*Stated task:*
Put every line of the items below into a JSON list of strings, one string per line, and skip any blank lines.

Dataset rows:
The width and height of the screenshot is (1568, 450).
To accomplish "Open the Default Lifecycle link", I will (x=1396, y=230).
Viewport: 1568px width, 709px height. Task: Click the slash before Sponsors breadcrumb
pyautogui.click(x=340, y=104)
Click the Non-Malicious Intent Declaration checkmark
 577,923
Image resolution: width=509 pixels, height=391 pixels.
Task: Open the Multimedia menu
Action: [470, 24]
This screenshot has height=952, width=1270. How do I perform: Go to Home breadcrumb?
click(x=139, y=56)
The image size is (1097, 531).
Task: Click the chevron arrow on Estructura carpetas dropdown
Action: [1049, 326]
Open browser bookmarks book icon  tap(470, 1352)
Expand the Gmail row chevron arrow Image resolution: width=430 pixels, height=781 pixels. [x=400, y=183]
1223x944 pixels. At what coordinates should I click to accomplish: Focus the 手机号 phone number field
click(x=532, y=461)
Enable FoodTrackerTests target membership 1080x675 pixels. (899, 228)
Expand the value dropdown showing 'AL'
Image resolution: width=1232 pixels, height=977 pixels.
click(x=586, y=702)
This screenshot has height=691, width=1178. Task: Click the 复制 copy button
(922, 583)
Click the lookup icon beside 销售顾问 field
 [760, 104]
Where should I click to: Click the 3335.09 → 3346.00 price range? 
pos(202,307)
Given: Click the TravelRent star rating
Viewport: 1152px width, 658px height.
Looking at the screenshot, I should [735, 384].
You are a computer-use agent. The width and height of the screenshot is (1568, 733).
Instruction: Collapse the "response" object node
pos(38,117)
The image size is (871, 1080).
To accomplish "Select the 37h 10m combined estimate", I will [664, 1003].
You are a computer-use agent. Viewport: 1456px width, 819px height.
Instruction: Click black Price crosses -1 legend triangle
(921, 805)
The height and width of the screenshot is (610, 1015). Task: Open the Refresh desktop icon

*Solved exercise:*
[
  "The width and height of the screenshot is (1568, 450).",
  "To accomplish \"Open the Default Lifecycle link\", I will (x=1396, y=230).",
  "Viewport: 1568px width, 709px height. Task: Click the slash before Sponsors breadcrumb",
  "pyautogui.click(x=340, y=104)",
  "Click the Non-Malicious Intent Declaration checkmark",
  " 577,923",
  "Image resolution: width=509 pixels, height=391 pixels.",
  "Task: Open the Multimedia menu",
  "Action: [470, 24]",
  "This screenshot has height=952, width=1270. How do I perform: Go to Home breadcrumb?",
  "click(x=139, y=56)",
  "The image size is (1097, 531).",
  "Task: Click the chevron arrow on Estructura carpetas dropdown",
  "Action: [1049, 326]",
  "Open browser bookmarks book icon  tap(470, 1352)",
  "Expand the Gmail row chevron arrow Image resolution: width=430 pixels, height=781 pixels. [x=400, y=183]",
  "1223x944 pixels. At what coordinates should I click to accomplish: Focus the 手机号 phone number field",
  "click(x=532, y=461)",
  "Enable FoodTrackerTests target membership 1080x675 pixels. (899, 228)",
  "Expand the value dropdown showing 'AL'",
  "Image resolution: width=1232 pixels, height=977 pixels.",
  "click(x=586, y=702)",
  "This screenshot has height=691, width=1178. Task: Click the 复制 copy button",
  "(922, 583)",
  "Click the lookup icon beside 销售顾问 field",
  " [760, 104]",
  "Where should I click to: Click the 3335.09 → 3346.00 price range? ",
  "pos(202,307)",
  "Given: Click the TravelRent star rating",
  "Viewport: 1152px width, 658px height.",
  "Looking at the screenshot, I should [735, 384].",
  "You are a computer-use agent. The width and height of the screenshot is (1568, 733).",
  "Instruction: Collapse the \"response\" object node",
  "pos(38,117)",
  "The image size is (871, 1080).",
  "To accomplish \"Select the 37h 10m combined estimate\", I will [664, 1003].",
  "You are a computer-use agent. Viewport: 1456px width, 819px height.",
  "Instruction: Click black Price crosses -1 legend triangle",
  "(921, 805)",
  "The height and width of the screenshot is (610, 1015). Task: Open the Refresh desktop icon"
]